The student loan system is unfair tbh. Dad could have a salary of 1 million and mum is on 25k, but the student (who lives with her) gets a higher rate loan.

Yet stepdad could earn loads and not contribute towards the child, but his income affects the students loan amount.

chocolatesaltyballs22 · 22/08/2019 18:33

Does no one read the post? I've already said more than once that my stepson (not son) got a full maintenance loan due to his mum's income. He doesn't live with us full time therefore his dad's income isn't taken into account. Nor is mine, and why would it be since I'm not his parent? Also I'm very confused about assumptions regarding my income as I've never said or even hinted at how much I earn!

God this is making me tired...

OP posts:
umberellaonesie · 22/08/2019 18:51

The issue as I see it is your daughter is going to be disadvantaged as she won't get a full maintenance loan as she lives with you and DP so the household income will be too great.
So DP will be expected to support her by the state. Which will impact your household and DSs for the 2 years they overlap.
So I guess in my mind you do have a say in the support DSS receives as the existence of your relationship with DP impacts your DD.

SoonerthanIthought · 22/08/2019 18:57

Sandy if a dc had an elder sibling living at home would their income be taken into account as household income to calculate the loan? That would be very odd - or what about an aunt or uncle or friend of the family living in the house permanently?
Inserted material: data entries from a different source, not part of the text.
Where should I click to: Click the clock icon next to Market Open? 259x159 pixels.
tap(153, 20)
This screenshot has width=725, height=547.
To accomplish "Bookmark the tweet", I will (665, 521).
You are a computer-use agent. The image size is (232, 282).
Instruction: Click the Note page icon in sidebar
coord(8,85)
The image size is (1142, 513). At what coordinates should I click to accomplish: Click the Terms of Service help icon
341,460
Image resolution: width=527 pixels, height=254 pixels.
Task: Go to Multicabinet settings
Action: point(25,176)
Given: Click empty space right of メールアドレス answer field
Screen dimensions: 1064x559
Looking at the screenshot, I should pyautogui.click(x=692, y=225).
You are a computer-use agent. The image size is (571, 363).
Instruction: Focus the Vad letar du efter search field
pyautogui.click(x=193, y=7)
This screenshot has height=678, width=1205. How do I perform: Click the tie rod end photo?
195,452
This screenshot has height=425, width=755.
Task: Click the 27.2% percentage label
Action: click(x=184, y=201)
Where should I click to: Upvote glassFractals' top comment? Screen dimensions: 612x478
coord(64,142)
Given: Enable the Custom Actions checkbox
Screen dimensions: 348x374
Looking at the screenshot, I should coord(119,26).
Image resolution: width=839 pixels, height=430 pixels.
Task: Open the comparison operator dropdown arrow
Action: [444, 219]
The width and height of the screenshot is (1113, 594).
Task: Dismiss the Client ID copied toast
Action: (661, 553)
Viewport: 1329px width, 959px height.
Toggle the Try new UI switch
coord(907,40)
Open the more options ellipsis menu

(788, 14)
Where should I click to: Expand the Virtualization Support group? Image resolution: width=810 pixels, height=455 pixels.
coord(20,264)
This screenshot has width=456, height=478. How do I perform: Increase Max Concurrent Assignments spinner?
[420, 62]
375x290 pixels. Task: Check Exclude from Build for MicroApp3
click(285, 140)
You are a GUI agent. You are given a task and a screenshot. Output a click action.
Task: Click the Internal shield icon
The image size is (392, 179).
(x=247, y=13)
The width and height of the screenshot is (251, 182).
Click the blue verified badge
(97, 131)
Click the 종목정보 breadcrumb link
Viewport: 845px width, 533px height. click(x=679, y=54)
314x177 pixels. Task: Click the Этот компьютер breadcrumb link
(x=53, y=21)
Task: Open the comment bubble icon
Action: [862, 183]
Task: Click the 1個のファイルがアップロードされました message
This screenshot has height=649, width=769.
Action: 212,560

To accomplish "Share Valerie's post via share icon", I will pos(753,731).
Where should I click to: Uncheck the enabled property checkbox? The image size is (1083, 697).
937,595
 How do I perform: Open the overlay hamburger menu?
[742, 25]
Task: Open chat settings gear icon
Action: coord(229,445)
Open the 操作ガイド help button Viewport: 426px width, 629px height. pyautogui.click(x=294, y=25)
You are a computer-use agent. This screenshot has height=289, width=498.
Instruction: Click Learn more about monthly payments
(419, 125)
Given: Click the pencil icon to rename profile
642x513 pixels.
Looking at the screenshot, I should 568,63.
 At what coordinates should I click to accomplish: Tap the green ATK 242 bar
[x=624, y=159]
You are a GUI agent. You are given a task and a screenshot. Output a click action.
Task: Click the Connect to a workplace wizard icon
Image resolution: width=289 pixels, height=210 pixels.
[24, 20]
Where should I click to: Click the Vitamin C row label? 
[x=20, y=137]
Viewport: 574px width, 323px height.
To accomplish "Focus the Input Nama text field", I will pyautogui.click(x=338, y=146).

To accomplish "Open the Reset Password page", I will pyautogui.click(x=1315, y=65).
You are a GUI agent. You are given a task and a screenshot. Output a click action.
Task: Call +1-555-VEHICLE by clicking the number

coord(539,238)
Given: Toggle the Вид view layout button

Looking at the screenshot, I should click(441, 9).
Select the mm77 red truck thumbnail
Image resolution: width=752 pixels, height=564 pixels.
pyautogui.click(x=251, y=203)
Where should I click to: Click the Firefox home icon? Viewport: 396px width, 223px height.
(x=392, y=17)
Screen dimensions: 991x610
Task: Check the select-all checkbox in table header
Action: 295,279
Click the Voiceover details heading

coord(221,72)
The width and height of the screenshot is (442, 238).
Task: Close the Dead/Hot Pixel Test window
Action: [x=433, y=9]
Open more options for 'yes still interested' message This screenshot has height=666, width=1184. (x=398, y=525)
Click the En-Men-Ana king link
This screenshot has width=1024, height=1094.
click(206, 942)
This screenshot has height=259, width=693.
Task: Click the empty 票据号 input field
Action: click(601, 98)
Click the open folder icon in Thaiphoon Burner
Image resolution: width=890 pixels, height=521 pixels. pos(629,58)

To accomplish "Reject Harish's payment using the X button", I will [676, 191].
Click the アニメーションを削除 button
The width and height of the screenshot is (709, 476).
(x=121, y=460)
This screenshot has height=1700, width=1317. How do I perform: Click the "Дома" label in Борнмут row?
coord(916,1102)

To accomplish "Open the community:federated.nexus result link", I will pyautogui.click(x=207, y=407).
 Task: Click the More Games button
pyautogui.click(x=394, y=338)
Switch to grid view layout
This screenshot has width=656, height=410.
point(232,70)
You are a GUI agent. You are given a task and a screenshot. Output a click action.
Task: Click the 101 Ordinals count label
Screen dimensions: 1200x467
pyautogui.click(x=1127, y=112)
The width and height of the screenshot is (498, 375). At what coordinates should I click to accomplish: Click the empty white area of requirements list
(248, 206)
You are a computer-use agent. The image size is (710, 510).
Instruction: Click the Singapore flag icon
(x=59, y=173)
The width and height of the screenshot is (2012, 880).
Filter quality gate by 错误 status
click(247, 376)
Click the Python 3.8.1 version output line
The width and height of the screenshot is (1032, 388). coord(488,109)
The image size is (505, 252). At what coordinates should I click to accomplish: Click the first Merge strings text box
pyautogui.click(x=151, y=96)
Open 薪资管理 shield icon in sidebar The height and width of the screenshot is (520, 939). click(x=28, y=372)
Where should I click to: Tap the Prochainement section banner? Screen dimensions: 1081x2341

I agree with you btw - I don't understand why the loan isn't calculated on the basis of both parents' income (including an nrp) and disregarding anyone else.

Choc I think Sandy's point was that when it comes to be your dc's turn, your dp's income will be taken into account - even if he is not her parent.

As for advice as per the op, I think it's great that your dh wants to support his ds - not all parents do; I'd wait until dss sees how the course goes before discussing a job; you obviously get on very well with dss so maybe can direct him to budgeting tips on mse, student room and so on if he's not the type to go out and get them? The student cook book is a great idea - cooking is one area where they can save a lot of money.

SandyY2K · 22/08/2019 19:54

@cahocolatesaltyballs22

You're missing my point.

I understand that your income and his father's income were not taken into account.

That will not be the same when it comes to your DD... because the total household income where she lives will be what is used for the calculation.

Before you shout ppl down, perhaps read carefully what is being said. I was only trying to give you a heads up that your DD will get a lower loan than your SS.

They don't care that you have seperate finances.... it will be yours and your DPs income used to calculate.

An older siblings income would not be taken into account. It is your parent/their partner if your parents are seperated.

chocolatesaltyballs22 · 22/08/2019 20:15

Ok apologies....I get a bit confused with all of the abbreviations. My DD will only get minimum loan just based on my salary so DH's salary is irrelevant really.